▶ [REQUIREMENT]: Write out the opening lines of the data word for word, up to and including the line with "Given: Click the SWAP.BLURT:SWAP.LTC", and leave every picture and every later line out.

=== TASK DATA ===

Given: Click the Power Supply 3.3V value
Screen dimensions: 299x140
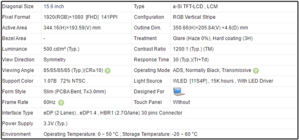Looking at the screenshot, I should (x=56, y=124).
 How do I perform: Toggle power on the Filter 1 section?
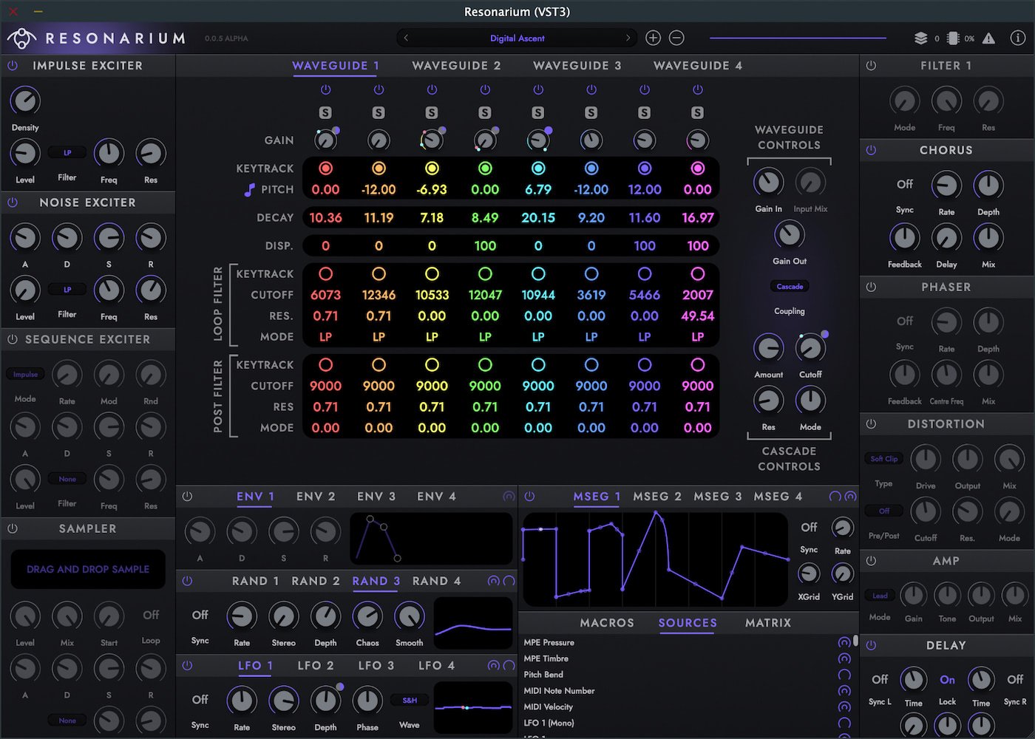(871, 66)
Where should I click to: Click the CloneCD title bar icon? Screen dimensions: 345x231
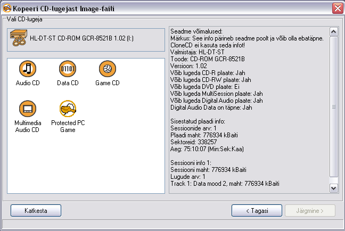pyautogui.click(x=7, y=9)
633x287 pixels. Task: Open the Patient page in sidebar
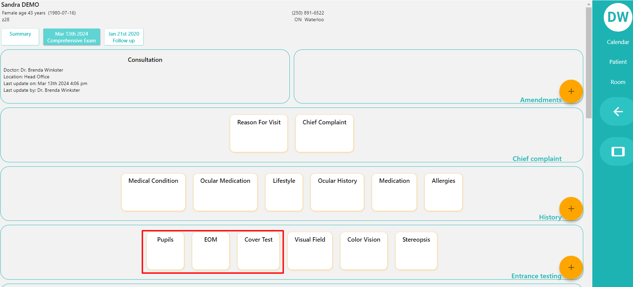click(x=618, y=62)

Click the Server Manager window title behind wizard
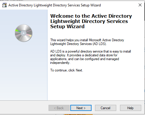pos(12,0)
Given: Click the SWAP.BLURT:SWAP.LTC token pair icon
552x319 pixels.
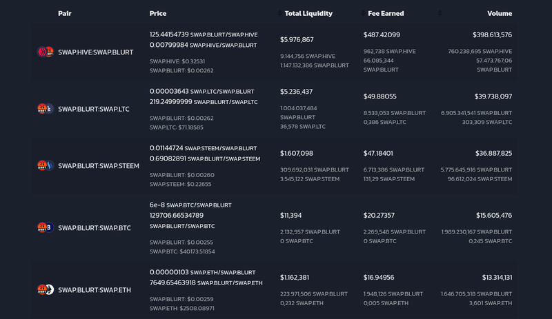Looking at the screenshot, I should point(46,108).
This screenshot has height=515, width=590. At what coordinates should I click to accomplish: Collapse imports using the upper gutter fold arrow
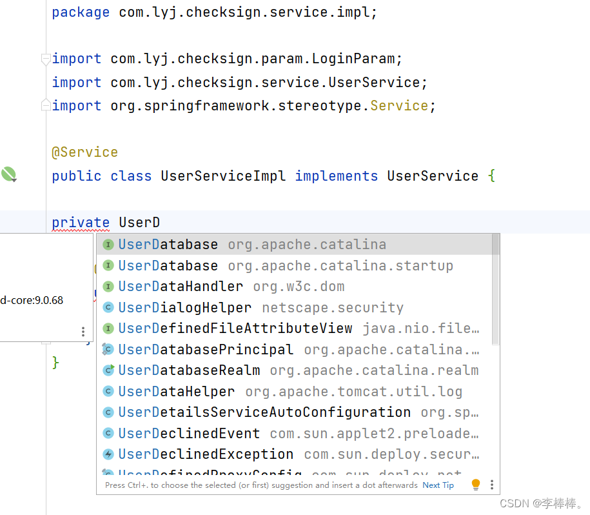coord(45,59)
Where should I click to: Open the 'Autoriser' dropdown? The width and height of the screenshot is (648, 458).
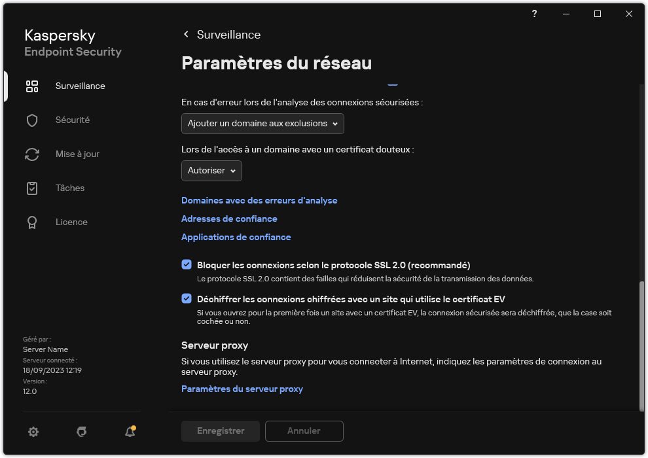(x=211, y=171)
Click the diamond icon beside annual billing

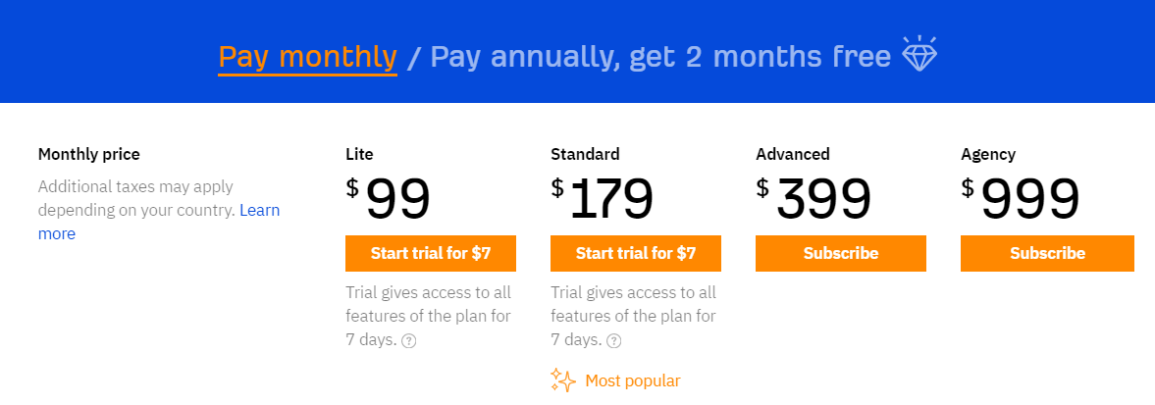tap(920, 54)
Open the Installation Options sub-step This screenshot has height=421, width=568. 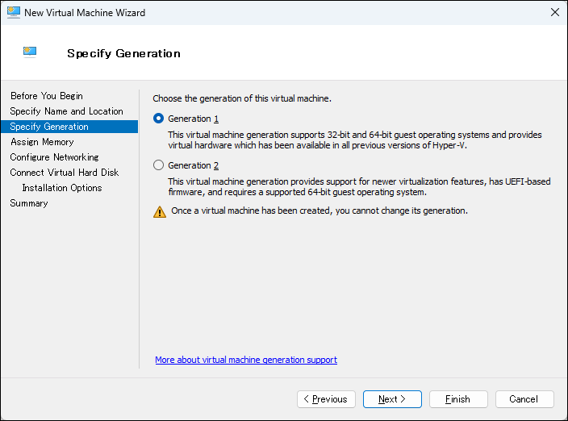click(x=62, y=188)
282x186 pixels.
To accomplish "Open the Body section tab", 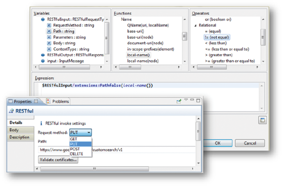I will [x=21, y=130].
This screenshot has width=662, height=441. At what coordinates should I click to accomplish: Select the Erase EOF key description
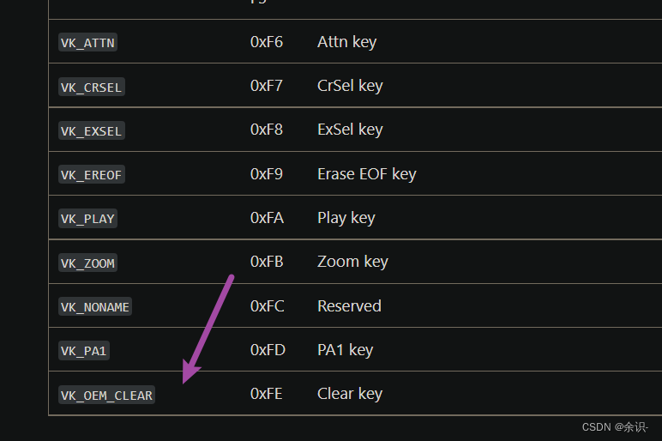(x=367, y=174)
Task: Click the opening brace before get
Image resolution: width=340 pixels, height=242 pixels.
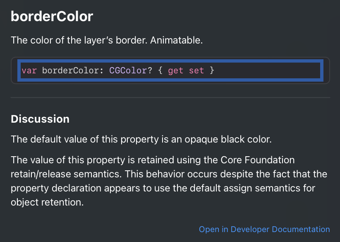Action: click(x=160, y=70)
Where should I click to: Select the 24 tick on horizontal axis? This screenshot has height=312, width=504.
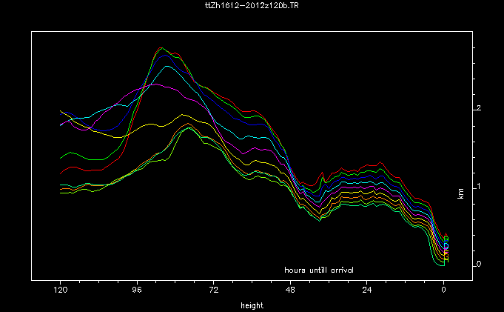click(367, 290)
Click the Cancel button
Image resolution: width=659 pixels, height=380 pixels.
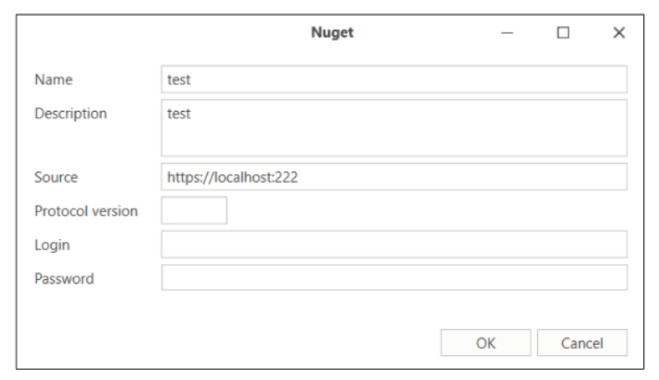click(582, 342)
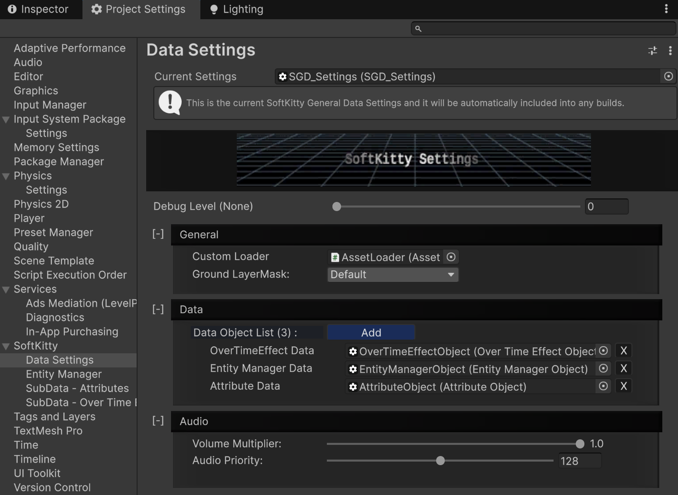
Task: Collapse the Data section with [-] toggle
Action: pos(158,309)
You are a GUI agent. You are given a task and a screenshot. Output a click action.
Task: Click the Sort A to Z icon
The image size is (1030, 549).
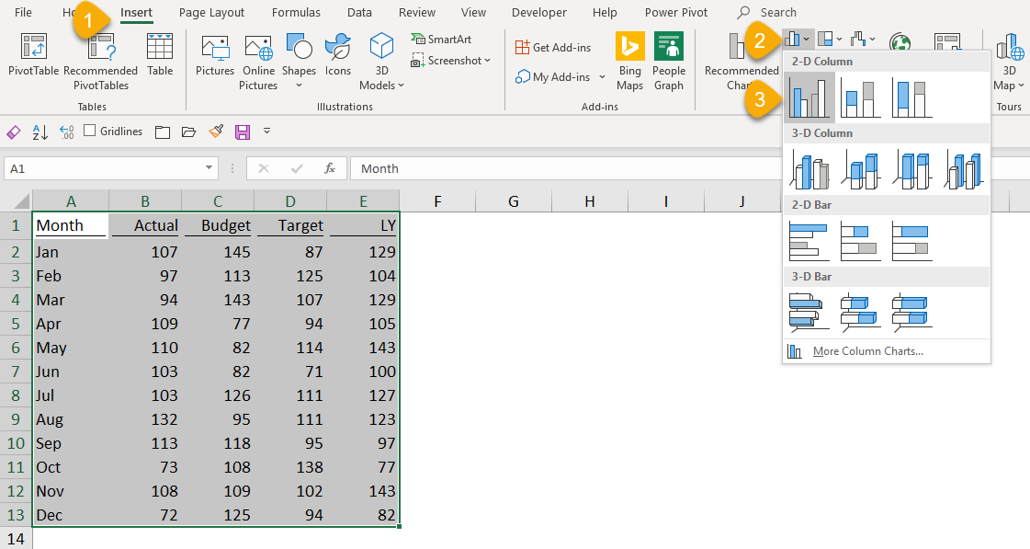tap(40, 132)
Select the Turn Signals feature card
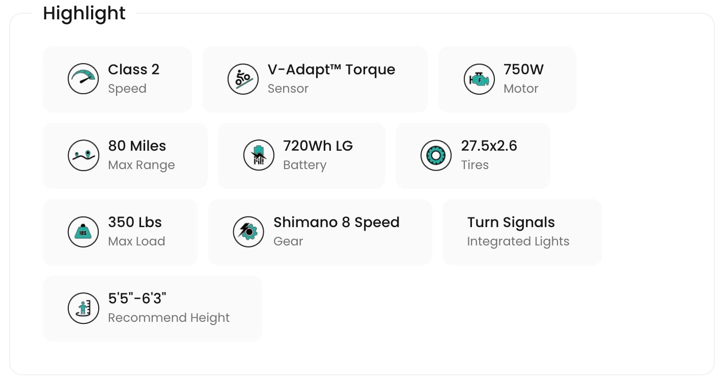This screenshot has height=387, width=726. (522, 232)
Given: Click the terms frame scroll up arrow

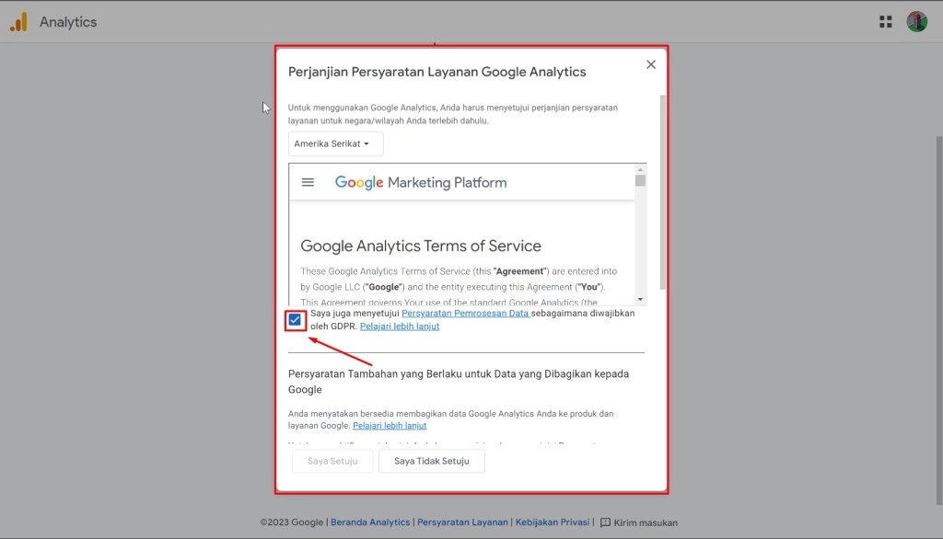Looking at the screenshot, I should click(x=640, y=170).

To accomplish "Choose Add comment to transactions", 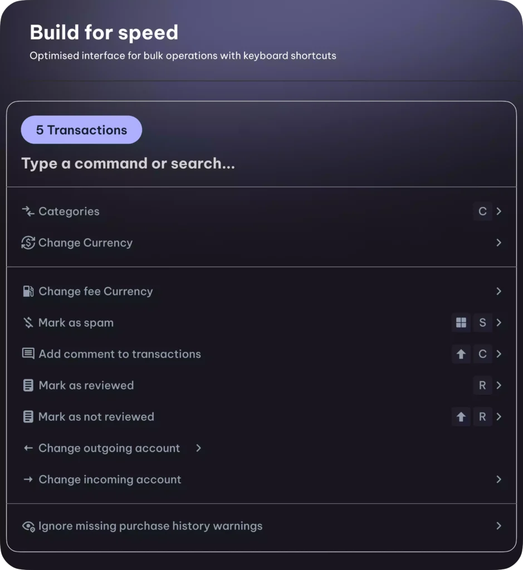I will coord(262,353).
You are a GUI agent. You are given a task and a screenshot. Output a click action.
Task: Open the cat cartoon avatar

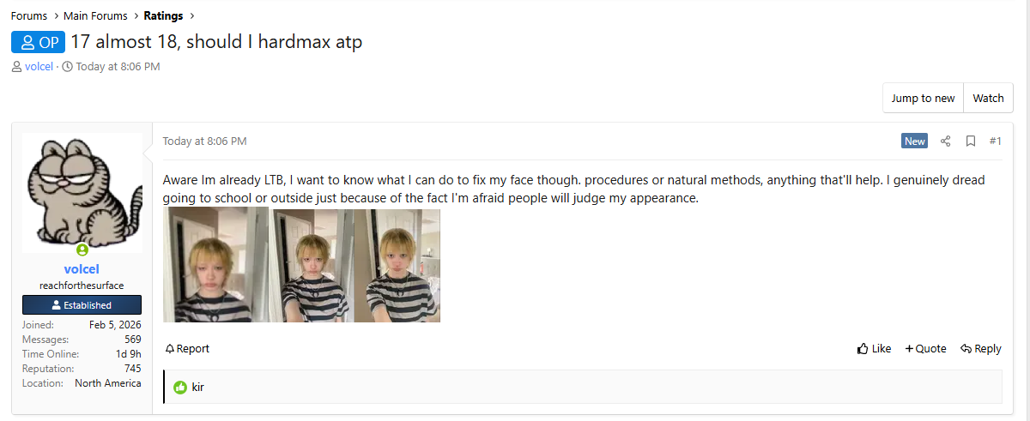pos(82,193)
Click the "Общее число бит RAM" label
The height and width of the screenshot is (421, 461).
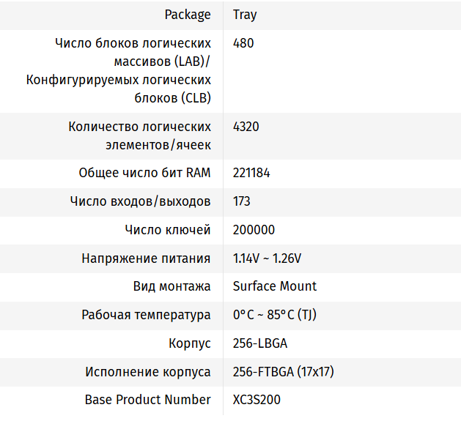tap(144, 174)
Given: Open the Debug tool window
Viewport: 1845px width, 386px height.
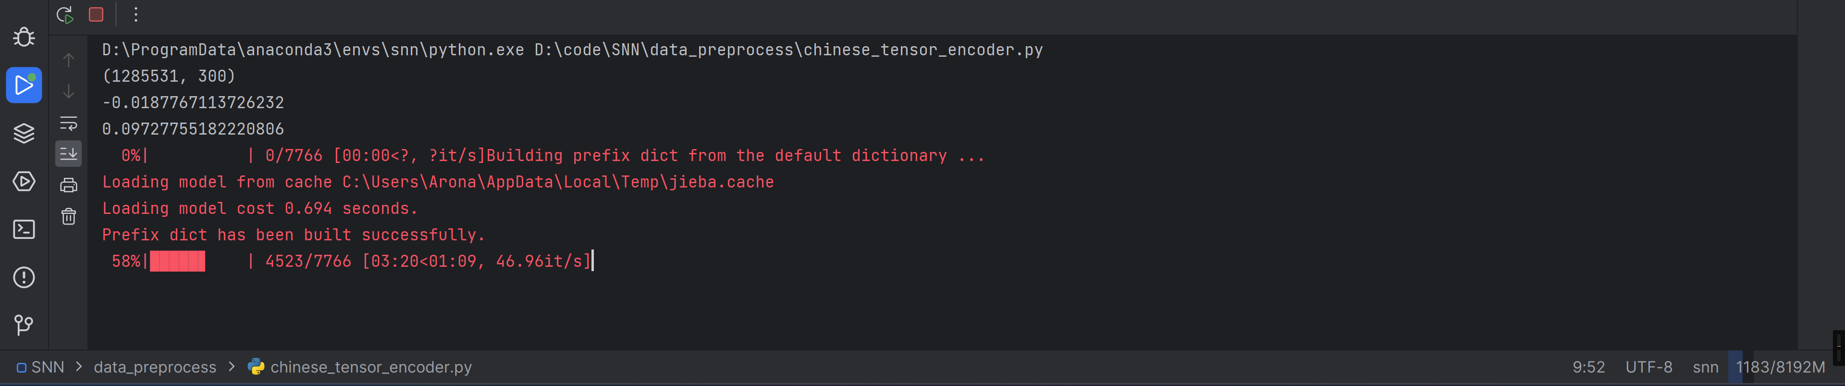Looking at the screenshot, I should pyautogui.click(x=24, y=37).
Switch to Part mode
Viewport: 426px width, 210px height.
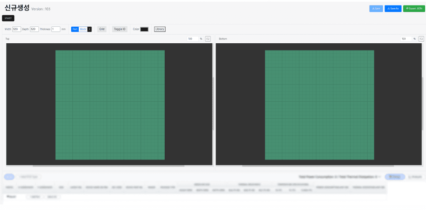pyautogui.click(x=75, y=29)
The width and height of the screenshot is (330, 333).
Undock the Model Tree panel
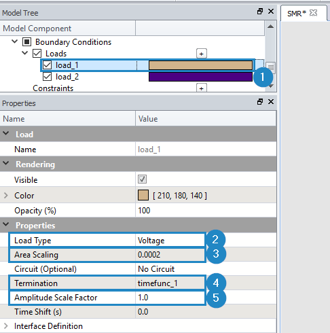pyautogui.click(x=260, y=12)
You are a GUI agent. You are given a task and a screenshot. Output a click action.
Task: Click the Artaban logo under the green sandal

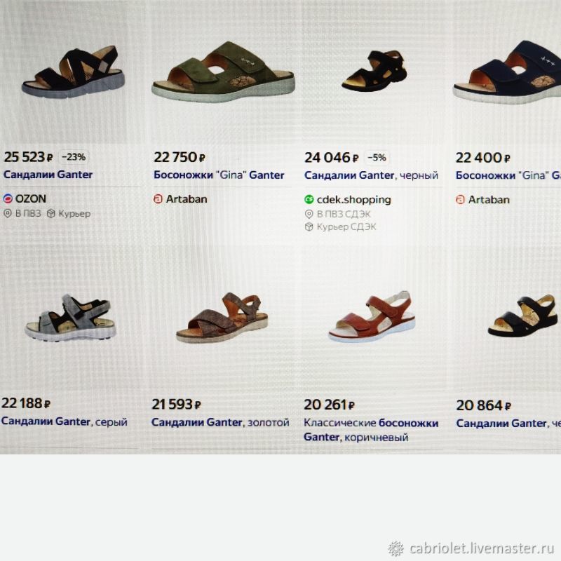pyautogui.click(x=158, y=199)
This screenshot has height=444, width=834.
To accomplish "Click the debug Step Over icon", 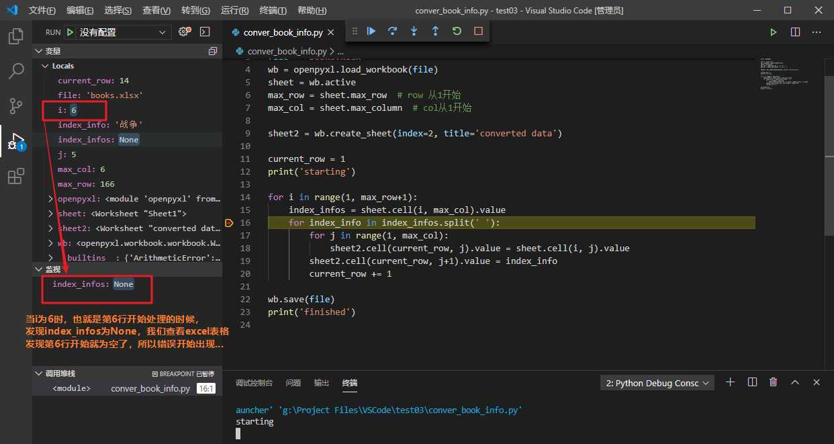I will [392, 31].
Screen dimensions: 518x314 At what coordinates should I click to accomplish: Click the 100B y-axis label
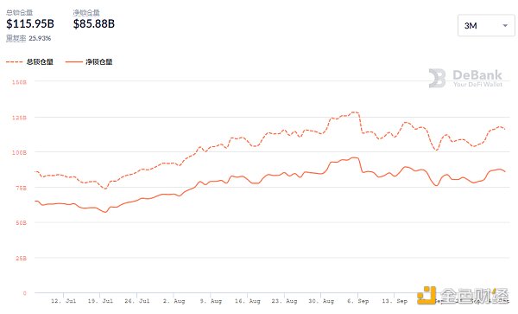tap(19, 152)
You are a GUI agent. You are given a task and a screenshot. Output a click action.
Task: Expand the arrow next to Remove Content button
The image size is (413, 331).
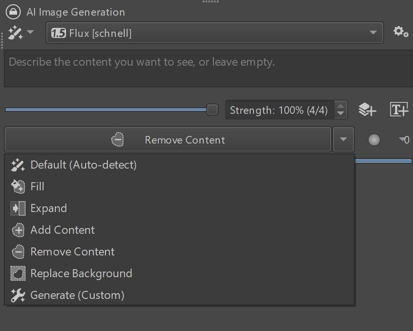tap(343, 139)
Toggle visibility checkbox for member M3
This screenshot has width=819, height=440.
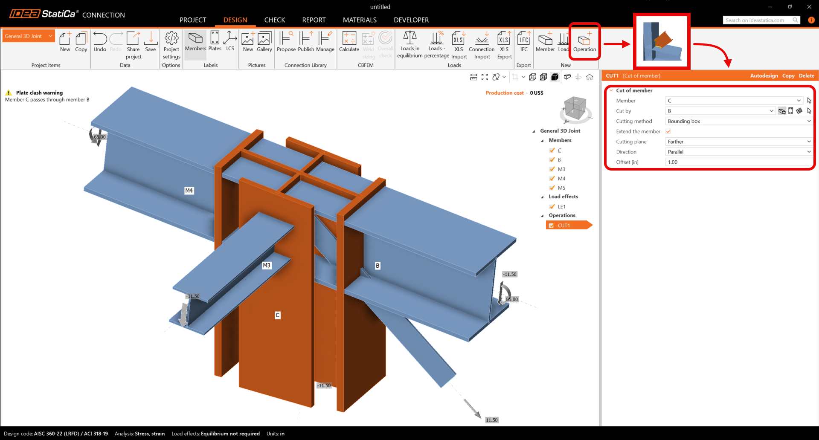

===

▶ [OUTPUT FOR THIS EXERCISE]:
Given: Click the Power Supply 3.3V value
Screen dimensions: 299x140
Looking at the screenshot, I should (x=56, y=124).
 How do I perform: Toggle power on the Filter 1 section?
(871, 66)
Where should I click to: Click the CloneCD title bar icon? Screen dimensions: 345x231
pyautogui.click(x=7, y=9)
633x287 pixels. Task: Open the Patient page in sidebar
click(x=618, y=62)

Click the Server Manager window title behind wizard
pos(12,0)
Given: Click the SWAP.BLURT:SWAP.LTC token pair icon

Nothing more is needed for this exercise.